* Short task *
Could you update the records below by replacing each occurrence of "coordinate pair" with "pair of numbers" and leaving everything else unchanged?

* Materials provided *
--------

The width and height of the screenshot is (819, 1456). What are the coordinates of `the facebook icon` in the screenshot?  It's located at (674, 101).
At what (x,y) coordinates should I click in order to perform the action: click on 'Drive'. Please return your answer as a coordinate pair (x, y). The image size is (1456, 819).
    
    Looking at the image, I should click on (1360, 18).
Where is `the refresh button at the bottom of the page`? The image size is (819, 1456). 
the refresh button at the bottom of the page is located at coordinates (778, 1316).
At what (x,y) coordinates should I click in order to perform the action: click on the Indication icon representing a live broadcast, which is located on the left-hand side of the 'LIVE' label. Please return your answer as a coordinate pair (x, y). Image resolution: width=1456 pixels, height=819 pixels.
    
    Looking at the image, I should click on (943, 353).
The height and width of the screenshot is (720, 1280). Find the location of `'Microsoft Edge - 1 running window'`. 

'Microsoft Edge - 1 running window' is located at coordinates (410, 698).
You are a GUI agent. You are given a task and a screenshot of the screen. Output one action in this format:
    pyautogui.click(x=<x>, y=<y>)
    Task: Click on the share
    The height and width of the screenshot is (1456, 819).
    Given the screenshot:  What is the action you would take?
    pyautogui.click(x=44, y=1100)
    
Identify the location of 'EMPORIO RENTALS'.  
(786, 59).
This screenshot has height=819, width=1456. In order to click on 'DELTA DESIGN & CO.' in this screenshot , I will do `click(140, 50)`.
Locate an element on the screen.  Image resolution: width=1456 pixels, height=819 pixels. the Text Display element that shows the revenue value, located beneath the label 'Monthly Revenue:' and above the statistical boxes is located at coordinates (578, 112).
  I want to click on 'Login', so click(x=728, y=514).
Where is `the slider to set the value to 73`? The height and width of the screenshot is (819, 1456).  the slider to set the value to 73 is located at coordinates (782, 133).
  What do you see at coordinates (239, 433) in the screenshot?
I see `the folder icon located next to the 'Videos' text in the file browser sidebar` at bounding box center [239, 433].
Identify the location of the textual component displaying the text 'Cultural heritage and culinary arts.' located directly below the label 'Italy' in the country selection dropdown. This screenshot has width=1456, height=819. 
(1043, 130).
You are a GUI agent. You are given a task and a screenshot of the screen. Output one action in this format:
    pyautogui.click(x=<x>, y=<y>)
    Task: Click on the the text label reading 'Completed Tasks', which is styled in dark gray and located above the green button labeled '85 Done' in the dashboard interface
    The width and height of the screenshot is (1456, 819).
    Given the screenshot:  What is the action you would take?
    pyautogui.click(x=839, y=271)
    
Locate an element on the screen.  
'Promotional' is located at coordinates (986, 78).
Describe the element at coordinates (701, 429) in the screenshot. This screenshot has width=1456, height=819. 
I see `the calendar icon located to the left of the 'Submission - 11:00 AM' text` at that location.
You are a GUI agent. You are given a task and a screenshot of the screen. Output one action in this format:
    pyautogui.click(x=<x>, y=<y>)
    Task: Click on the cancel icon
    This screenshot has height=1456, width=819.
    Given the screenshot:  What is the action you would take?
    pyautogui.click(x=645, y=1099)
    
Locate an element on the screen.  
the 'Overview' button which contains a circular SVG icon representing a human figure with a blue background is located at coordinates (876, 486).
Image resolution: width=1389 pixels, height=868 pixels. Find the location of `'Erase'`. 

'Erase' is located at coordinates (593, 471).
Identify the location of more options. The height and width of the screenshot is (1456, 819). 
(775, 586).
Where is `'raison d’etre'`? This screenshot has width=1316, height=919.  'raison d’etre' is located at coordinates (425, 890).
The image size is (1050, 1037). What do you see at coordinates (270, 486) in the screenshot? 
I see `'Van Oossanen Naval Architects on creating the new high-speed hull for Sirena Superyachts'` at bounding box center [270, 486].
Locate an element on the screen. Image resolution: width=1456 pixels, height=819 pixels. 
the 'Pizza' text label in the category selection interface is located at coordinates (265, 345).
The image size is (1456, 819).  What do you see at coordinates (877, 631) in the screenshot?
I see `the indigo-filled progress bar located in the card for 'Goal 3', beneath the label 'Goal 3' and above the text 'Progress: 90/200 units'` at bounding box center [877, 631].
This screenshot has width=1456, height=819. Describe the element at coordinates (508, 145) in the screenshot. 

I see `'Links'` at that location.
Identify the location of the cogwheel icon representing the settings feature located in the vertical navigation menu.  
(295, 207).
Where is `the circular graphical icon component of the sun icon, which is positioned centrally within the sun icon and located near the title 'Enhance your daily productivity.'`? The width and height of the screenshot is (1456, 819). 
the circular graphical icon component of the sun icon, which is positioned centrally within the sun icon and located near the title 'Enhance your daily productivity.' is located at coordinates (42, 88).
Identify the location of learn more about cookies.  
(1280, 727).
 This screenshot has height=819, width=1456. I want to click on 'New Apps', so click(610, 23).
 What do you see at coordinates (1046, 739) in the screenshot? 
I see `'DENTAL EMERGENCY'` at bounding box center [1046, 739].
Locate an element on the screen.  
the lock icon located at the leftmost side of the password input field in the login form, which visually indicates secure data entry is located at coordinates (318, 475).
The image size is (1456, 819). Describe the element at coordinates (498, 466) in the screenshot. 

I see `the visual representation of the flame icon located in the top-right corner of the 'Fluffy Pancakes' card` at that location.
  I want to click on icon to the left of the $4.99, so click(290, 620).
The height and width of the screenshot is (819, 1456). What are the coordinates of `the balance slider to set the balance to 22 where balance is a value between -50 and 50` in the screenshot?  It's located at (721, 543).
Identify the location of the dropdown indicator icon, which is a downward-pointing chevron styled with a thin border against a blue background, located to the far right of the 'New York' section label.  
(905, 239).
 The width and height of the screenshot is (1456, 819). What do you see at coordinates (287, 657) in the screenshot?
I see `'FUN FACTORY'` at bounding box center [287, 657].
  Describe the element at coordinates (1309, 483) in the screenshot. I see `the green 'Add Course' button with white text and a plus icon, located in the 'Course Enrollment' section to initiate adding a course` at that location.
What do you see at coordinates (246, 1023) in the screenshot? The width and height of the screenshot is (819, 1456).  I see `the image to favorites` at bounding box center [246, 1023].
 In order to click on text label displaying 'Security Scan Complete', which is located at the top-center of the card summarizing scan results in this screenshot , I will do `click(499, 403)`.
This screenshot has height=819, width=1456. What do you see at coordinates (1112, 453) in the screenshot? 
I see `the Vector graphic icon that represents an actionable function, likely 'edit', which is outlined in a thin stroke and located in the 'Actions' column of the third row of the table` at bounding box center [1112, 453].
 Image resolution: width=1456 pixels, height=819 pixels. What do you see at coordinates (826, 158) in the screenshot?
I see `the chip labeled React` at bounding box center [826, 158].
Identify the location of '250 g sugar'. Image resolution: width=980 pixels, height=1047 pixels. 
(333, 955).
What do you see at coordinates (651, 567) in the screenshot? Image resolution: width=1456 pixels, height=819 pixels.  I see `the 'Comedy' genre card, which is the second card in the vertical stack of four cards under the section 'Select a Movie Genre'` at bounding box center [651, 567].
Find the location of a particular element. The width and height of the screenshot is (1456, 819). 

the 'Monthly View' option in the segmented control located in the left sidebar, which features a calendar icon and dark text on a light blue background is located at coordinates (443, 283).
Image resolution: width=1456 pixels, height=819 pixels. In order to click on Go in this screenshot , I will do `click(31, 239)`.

--------

* Reply to the task *
The width and height of the screenshot is (819, 1456). What are the coordinates of `the facebook icon` in the screenshot?  It's located at (674, 101).
At what (x,y) coordinates should I click in order to perform the action: click on 'Drive'. Please return your answer as a pair of numbers (x, y). The image size is (1456, 819).
    
    Looking at the image, I should click on (1360, 18).
Where is `the refresh button at the bottom of the page`? The image size is (819, 1456). 
the refresh button at the bottom of the page is located at coordinates (778, 1316).
At what (x,y) coordinates should I click in order to perform the action: click on the Indication icon representing a live broadcast, which is located on the left-hand side of the 'LIVE' label. Please return your answer as a pair of numbers (x, y). Image resolution: width=1456 pixels, height=819 pixels.
    
    Looking at the image, I should click on (943, 353).
The height and width of the screenshot is (720, 1280). Find the location of `'Microsoft Edge - 1 running window'`. 

'Microsoft Edge - 1 running window' is located at coordinates (410, 698).
You are a GUI agent. You are given a task and a screenshot of the screen. Output one action in this format:
    pyautogui.click(x=<x>, y=<y>)
    Task: Click on the share
    The height and width of the screenshot is (1456, 819).
    Given the screenshot:  What is the action you would take?
    pyautogui.click(x=44, y=1100)
    
Identify the location of 'EMPORIO RENTALS'.  
(786, 59).
This screenshot has height=819, width=1456. In order to click on 'DELTA DESIGN & CO.' in this screenshot , I will do `click(140, 50)`.
Locate an element on the screen.  Image resolution: width=1456 pixels, height=819 pixels. the Text Display element that shows the revenue value, located beneath the label 'Monthly Revenue:' and above the statistical boxes is located at coordinates (578, 112).
  I want to click on 'Login', so click(x=728, y=514).
Where is `the slider to set the value to 73`? The height and width of the screenshot is (819, 1456).  the slider to set the value to 73 is located at coordinates (782, 133).
  What do you see at coordinates (239, 433) in the screenshot?
I see `the folder icon located next to the 'Videos' text in the file browser sidebar` at bounding box center [239, 433].
Identify the location of the textual component displaying the text 'Cultural heritage and culinary arts.' located directly below the label 'Italy' in the country selection dropdown. This screenshot has width=1456, height=819. 
(1043, 130).
You are a GUI agent. You are given a task and a screenshot of the screen. Output one action in this format:
    pyautogui.click(x=<x>, y=<y>)
    Task: Click on the the text label reading 'Completed Tasks', which is styled in dark gray and located above the green button labeled '85 Done' in the dashboard interface
    The width and height of the screenshot is (1456, 819).
    Given the screenshot:  What is the action you would take?
    pyautogui.click(x=839, y=271)
    
Locate an element on the screen.  
'Promotional' is located at coordinates (986, 78).
Describe the element at coordinates (701, 429) in the screenshot. This screenshot has width=1456, height=819. 
I see `the calendar icon located to the left of the 'Submission - 11:00 AM' text` at that location.
You are a GUI agent. You are given a task and a screenshot of the screen. Output one action in this format:
    pyautogui.click(x=<x>, y=<y>)
    Task: Click on the cancel icon
    This screenshot has height=1456, width=819.
    Given the screenshot:  What is the action you would take?
    pyautogui.click(x=645, y=1099)
    
Locate an element on the screen.  
the 'Overview' button which contains a circular SVG icon representing a human figure with a blue background is located at coordinates (876, 486).
Image resolution: width=1389 pixels, height=868 pixels. Find the location of `'Erase'`. 

'Erase' is located at coordinates (593, 471).
Identify the location of more options. The height and width of the screenshot is (1456, 819). 
(775, 586).
Where is `'raison d’etre'`? This screenshot has width=1316, height=919.  'raison d’etre' is located at coordinates (425, 890).
The image size is (1050, 1037). What do you see at coordinates (270, 486) in the screenshot? 
I see `'Van Oossanen Naval Architects on creating the new high-speed hull for Sirena Superyachts'` at bounding box center [270, 486].
Locate an element on the screen. Image resolution: width=1456 pixels, height=819 pixels. 
the 'Pizza' text label in the category selection interface is located at coordinates (265, 345).
The image size is (1456, 819).  What do you see at coordinates (877, 631) in the screenshot?
I see `the indigo-filled progress bar located in the card for 'Goal 3', beneath the label 'Goal 3' and above the text 'Progress: 90/200 units'` at bounding box center [877, 631].
This screenshot has width=1456, height=819. Describe the element at coordinates (508, 145) in the screenshot. 

I see `'Links'` at that location.
Identify the location of the cogwheel icon representing the settings feature located in the vertical navigation menu.  
(295, 207).
Where is `the circular graphical icon component of the sun icon, which is positioned centrally within the sun icon and located near the title 'Enhance your daily productivity.'`? The width and height of the screenshot is (1456, 819). 
the circular graphical icon component of the sun icon, which is positioned centrally within the sun icon and located near the title 'Enhance your daily productivity.' is located at coordinates (42, 88).
Identify the location of learn more about cookies.  
(1280, 727).
 This screenshot has height=819, width=1456. I want to click on 'New Apps', so click(610, 23).
 What do you see at coordinates (1046, 739) in the screenshot? 
I see `'DENTAL EMERGENCY'` at bounding box center [1046, 739].
Locate an element on the screen.  
the lock icon located at the leftmost side of the password input field in the login form, which visually indicates secure data entry is located at coordinates (318, 475).
The image size is (1456, 819). Describe the element at coordinates (498, 466) in the screenshot. 

I see `the visual representation of the flame icon located in the top-right corner of the 'Fluffy Pancakes' card` at that location.
  I want to click on icon to the left of the $4.99, so click(290, 620).
The height and width of the screenshot is (819, 1456). What are the coordinates of `the balance slider to set the balance to 22 where balance is a value between -50 and 50` in the screenshot?  It's located at (721, 543).
Identify the location of the dropdown indicator icon, which is a downward-pointing chevron styled with a thin border against a blue background, located to the far right of the 'New York' section label.  
(905, 239).
 The width and height of the screenshot is (1456, 819). What do you see at coordinates (287, 657) in the screenshot?
I see `'FUN FACTORY'` at bounding box center [287, 657].
  Describe the element at coordinates (1309, 483) in the screenshot. I see `the green 'Add Course' button with white text and a plus icon, located in the 'Course Enrollment' section to initiate adding a course` at that location.
What do you see at coordinates (246, 1023) in the screenshot? The width and height of the screenshot is (819, 1456).  I see `the image to favorites` at bounding box center [246, 1023].
 In order to click on text label displaying 'Security Scan Complete', which is located at the top-center of the card summarizing scan results in this screenshot , I will do `click(499, 403)`.
This screenshot has height=819, width=1456. What do you see at coordinates (1112, 453) in the screenshot? 
I see `the Vector graphic icon that represents an actionable function, likely 'edit', which is outlined in a thin stroke and located in the 'Actions' column of the third row of the table` at bounding box center [1112, 453].
 Image resolution: width=1456 pixels, height=819 pixels. What do you see at coordinates (826, 158) in the screenshot?
I see `the chip labeled React` at bounding box center [826, 158].
Identify the location of '250 g sugar'. Image resolution: width=980 pixels, height=1047 pixels. 
(333, 955).
What do you see at coordinates (651, 567) in the screenshot? Image resolution: width=1456 pixels, height=819 pixels.  I see `the 'Comedy' genre card, which is the second card in the vertical stack of four cards under the section 'Select a Movie Genre'` at bounding box center [651, 567].
Find the location of a particular element. The width and height of the screenshot is (1456, 819). 

the 'Monthly View' option in the segmented control located in the left sidebar, which features a calendar icon and dark text on a light blue background is located at coordinates (443, 283).
Image resolution: width=1456 pixels, height=819 pixels. In order to click on Go in this screenshot , I will do `click(31, 239)`.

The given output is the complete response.